- Work request: From the entries, copy every line that carries the string "Task".

- Working data:

____

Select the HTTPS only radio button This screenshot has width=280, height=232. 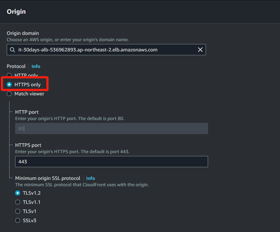(9, 84)
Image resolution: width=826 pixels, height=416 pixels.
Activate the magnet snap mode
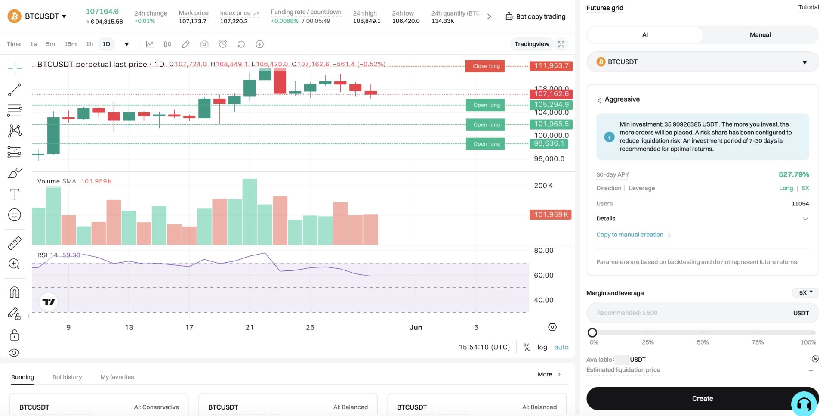tap(15, 292)
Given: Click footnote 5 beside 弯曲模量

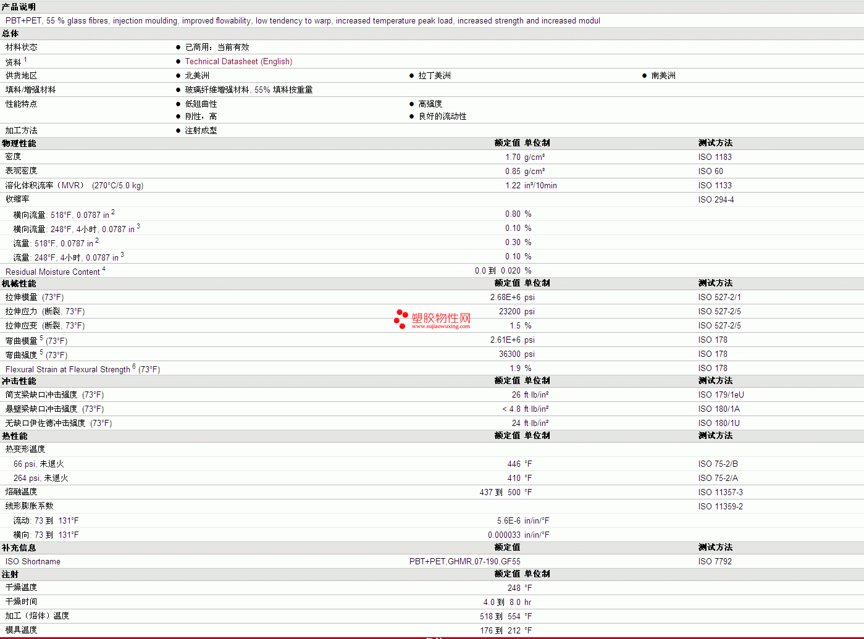Looking at the screenshot, I should click(x=41, y=338).
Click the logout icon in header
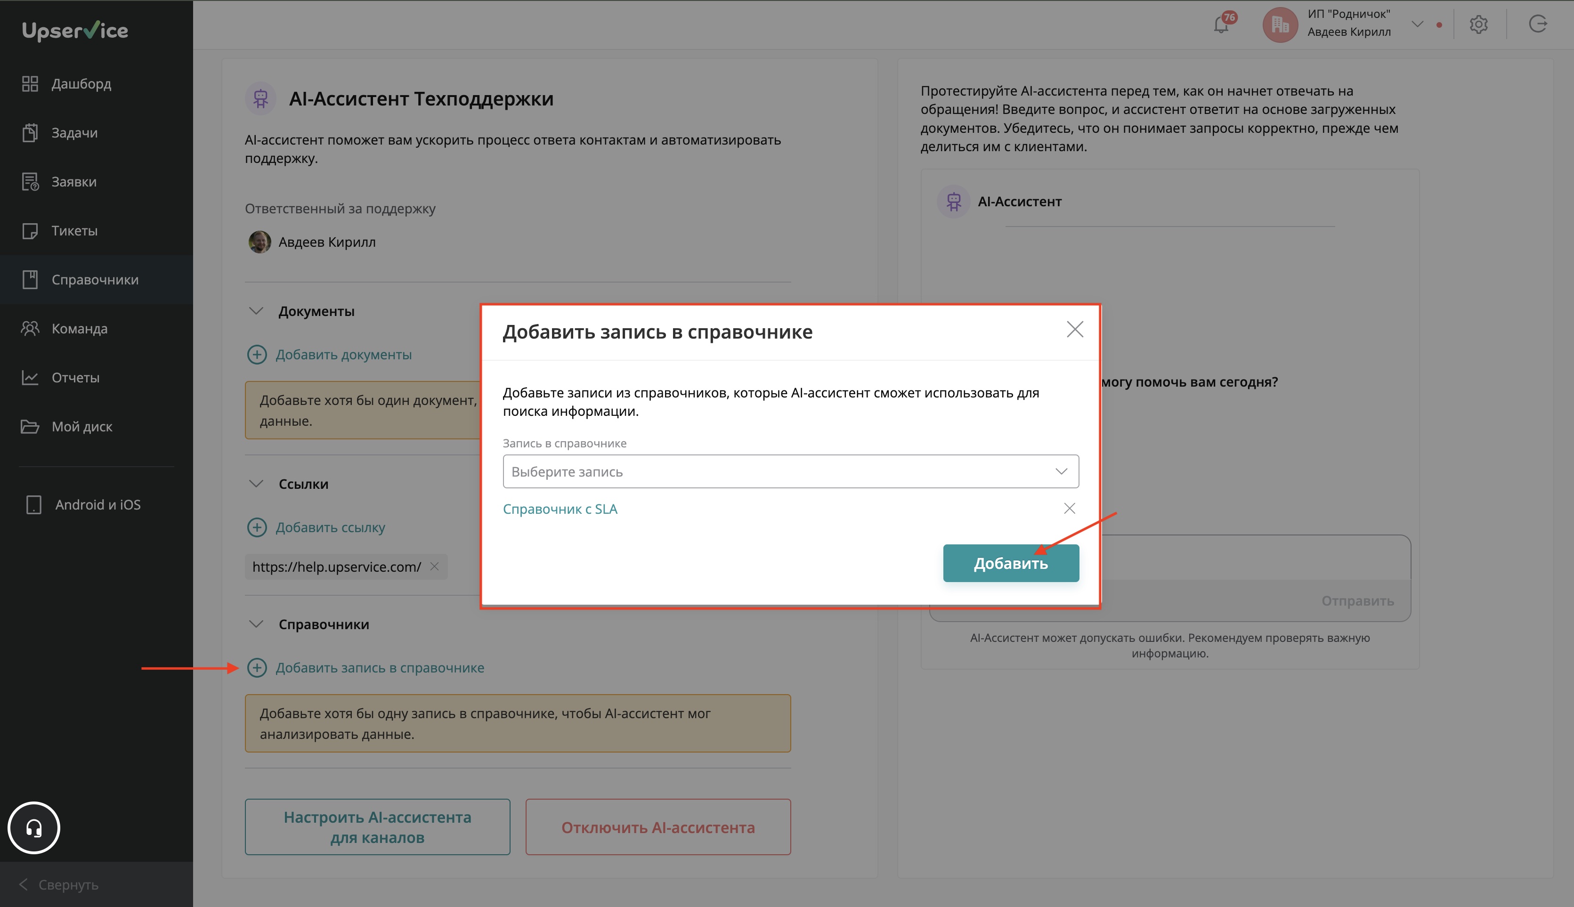Viewport: 1574px width, 907px height. (x=1538, y=24)
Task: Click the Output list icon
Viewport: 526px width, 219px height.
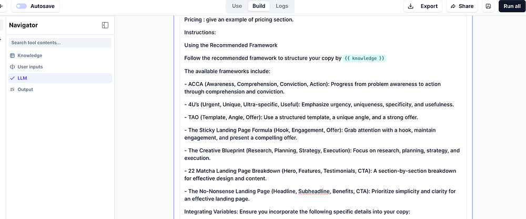Action: click(x=13, y=89)
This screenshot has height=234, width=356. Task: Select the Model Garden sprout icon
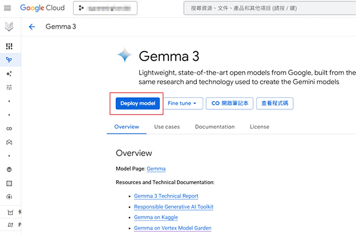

____

- Answer to the problem:
Task: Click the Output list icon
This screenshot has height=234, width=356. Task: Select the Model Garden sprout icon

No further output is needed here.